* [Work instruction]
Print the records below exactly as they appear.

* [Input data]
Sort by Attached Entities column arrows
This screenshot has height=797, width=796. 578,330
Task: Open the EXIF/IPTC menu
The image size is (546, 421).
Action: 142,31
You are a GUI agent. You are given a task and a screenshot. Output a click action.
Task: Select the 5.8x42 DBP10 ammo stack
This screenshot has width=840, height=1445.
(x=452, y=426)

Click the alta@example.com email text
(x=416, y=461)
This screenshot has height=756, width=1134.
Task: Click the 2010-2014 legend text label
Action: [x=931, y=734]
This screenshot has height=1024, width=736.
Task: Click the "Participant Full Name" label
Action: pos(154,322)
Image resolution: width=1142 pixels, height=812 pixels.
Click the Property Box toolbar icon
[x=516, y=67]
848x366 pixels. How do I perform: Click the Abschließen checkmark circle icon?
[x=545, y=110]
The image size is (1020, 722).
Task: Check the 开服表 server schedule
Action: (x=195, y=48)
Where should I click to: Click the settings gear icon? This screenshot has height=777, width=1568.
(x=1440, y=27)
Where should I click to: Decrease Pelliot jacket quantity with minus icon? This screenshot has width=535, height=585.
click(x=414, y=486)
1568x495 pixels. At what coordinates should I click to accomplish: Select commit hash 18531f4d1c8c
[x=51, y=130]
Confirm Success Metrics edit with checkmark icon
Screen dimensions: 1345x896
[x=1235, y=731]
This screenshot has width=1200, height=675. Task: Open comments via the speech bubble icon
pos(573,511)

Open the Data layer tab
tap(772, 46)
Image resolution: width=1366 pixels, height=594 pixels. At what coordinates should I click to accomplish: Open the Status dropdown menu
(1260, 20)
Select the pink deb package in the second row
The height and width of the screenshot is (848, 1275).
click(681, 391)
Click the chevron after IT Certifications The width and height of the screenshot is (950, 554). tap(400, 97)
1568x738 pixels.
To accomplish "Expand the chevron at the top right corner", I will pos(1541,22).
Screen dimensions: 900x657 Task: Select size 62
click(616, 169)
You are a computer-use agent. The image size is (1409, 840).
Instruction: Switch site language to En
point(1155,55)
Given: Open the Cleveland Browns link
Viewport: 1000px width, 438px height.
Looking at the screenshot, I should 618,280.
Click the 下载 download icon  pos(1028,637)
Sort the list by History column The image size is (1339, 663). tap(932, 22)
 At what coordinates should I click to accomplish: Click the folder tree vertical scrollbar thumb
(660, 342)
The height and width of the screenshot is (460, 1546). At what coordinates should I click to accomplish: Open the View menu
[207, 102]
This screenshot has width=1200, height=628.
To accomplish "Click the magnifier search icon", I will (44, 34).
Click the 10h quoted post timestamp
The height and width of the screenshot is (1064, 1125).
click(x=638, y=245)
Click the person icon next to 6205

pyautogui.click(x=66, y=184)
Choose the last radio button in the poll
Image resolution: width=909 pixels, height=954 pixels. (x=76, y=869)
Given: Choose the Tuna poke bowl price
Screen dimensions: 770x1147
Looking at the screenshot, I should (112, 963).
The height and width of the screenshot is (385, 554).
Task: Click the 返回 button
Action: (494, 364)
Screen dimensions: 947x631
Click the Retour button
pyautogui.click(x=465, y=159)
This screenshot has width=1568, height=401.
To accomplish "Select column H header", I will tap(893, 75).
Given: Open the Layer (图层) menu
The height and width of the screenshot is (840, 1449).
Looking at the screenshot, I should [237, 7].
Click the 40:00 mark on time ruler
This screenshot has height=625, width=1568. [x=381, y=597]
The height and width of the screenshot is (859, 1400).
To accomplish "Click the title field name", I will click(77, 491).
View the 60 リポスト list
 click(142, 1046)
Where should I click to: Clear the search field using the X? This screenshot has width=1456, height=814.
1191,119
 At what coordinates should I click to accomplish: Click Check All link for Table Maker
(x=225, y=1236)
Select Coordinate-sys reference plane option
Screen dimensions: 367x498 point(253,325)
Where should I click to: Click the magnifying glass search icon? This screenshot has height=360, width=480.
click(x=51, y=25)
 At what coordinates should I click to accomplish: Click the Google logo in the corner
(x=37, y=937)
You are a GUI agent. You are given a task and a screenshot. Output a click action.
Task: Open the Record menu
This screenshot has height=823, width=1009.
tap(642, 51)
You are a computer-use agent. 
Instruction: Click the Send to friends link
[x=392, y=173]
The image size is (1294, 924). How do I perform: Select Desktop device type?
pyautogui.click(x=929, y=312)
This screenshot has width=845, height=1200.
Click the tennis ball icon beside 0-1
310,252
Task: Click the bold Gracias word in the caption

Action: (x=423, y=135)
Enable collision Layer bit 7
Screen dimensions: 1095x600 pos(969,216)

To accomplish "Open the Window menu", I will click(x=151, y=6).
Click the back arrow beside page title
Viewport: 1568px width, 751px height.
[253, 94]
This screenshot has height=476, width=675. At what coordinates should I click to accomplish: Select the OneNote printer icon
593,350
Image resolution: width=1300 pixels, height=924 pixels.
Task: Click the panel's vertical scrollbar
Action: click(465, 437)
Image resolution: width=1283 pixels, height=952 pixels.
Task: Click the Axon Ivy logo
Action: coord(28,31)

* [Answer to the exercise]
Sort by Attached Entities column arrows
This screenshot has height=797, width=796. 578,330
Task: Open the EXIF/IPTC menu
The image size is (546, 421).
Action: 142,31
You are a GUI agent. You are given a task and a screenshot. Output a click action.
Task: Select the 5.8x42 DBP10 ammo stack
This screenshot has width=840, height=1445.
(x=452, y=426)

Click the alta@example.com email text
(x=416, y=461)
This screenshot has height=756, width=1134.
Task: Click the 2010-2014 legend text label
Action: [x=931, y=734]
This screenshot has height=1024, width=736.
Task: Click the "Participant Full Name" label
Action: pos(154,322)
Image resolution: width=1142 pixels, height=812 pixels.
Click the Property Box toolbar icon
[x=516, y=67]
848x366 pixels. How do I perform: Click the Abschließen checkmark circle icon?
[x=545, y=110]
The image size is (1020, 722).
Task: Check the 开服表 server schedule
Action: (x=195, y=48)
Where should I click to: Click the settings gear icon? This screenshot has height=777, width=1568.
(x=1440, y=27)
Where should I click to: Decrease Pelliot jacket quantity with minus icon? This screenshot has width=535, height=585.
click(x=414, y=486)
1568x495 pixels. At what coordinates should I click to accomplish: Select commit hash 18531f4d1c8c
[x=51, y=130]
Confirm Success Metrics edit with checkmark icon
Screen dimensions: 1345x896
[x=1235, y=731]
This screenshot has width=1200, height=675. Task: Open comments via the speech bubble icon
pos(573,511)

Open the Data layer tab
tap(772, 46)
Image resolution: width=1366 pixels, height=594 pixels. At what coordinates should I click to accomplish: Open the Status dropdown menu
(1260, 20)
Select the pink deb package in the second row
The height and width of the screenshot is (848, 1275).
click(681, 391)
Click the chevron after IT Certifications The width and height of the screenshot is (950, 554). tap(400, 97)
1568x738 pixels.
To accomplish "Expand the chevron at the top right corner", I will pos(1541,22).
Screen dimensions: 900x657 Task: Select size 62
click(616, 169)
You are a computer-use agent. The image size is (1409, 840).
Instruction: Switch site language to En
point(1155,55)
Given: Open the Cleveland Browns link
Viewport: 1000px width, 438px height.
Looking at the screenshot, I should 618,280.
Click the 下载 download icon  pos(1028,637)
Sort the list by History column The image size is (1339, 663). tap(932, 22)
 At what coordinates should I click to accomplish: Click the folder tree vertical scrollbar thumb
(660, 342)
The height and width of the screenshot is (460, 1546). At what coordinates should I click to accomplish: Open the View menu
[207, 102]
This screenshot has width=1200, height=628.
To accomplish "Click the magnifier search icon", I will (44, 34).
Click the 10h quoted post timestamp
The height and width of the screenshot is (1064, 1125).
click(x=638, y=245)
Click the person icon next to 6205

pyautogui.click(x=66, y=184)
Choose the last radio button in the poll
Image resolution: width=909 pixels, height=954 pixels. (x=76, y=869)
Given: Choose the Tuna poke bowl price
Screen dimensions: 770x1147
Looking at the screenshot, I should (112, 963).
The height and width of the screenshot is (385, 554).
Task: Click the 返回 button
Action: (494, 364)
Screen dimensions: 947x631
Click the Retour button
pyautogui.click(x=465, y=159)
This screenshot has width=1568, height=401.
To accomplish "Select column H header", I will tap(893, 75).
Given: Open the Layer (图层) menu
The height and width of the screenshot is (840, 1449).
Looking at the screenshot, I should [237, 7].
Click the 40:00 mark on time ruler
This screenshot has height=625, width=1568. [x=381, y=597]
The height and width of the screenshot is (859, 1400).
To accomplish "Click the title field name", I will click(77, 491).
View the 60 リポスト list
 click(142, 1046)
Where should I click to: Clear the search field using the X? This screenshot has width=1456, height=814.
1191,119
 At what coordinates should I click to accomplish: Click Check All link for Table Maker
(x=225, y=1236)
Select Coordinate-sys reference plane option
Screen dimensions: 367x498 point(253,325)
Where should I click to: Click the magnifying glass search icon? This screenshot has height=360, width=480.
click(x=51, y=25)
 At what coordinates should I click to accomplish: Click the Google logo in the corner
(x=37, y=937)
You are a GUI agent. You are given a task and a screenshot. Output a click action.
Task: Open the Record menu
This screenshot has height=823, width=1009.
tap(642, 51)
You are a computer-use agent. 
Instruction: Click the Send to friends link
[x=392, y=173]
The image size is (1294, 924). How do I perform: Select Desktop device type?
pyautogui.click(x=929, y=312)
This screenshot has width=845, height=1200.
Click the tennis ball icon beside 0-1
310,252
Task: Click the bold Gracias word in the caption

Action: (x=423, y=135)
Enable collision Layer bit 7
Screen dimensions: 1095x600 pos(969,216)

To accomplish "Open the Window menu", I will click(x=151, y=6).
Click the back arrow beside page title
Viewport: 1568px width, 751px height.
[253, 94]
This screenshot has height=476, width=675. At what coordinates should I click to accomplish: Select the OneNote printer icon
593,350
Image resolution: width=1300 pixels, height=924 pixels.
Task: Click the panel's vertical scrollbar
Action: click(465, 437)
Image resolution: width=1283 pixels, height=952 pixels.
Task: Click the Axon Ivy logo
Action: coord(28,31)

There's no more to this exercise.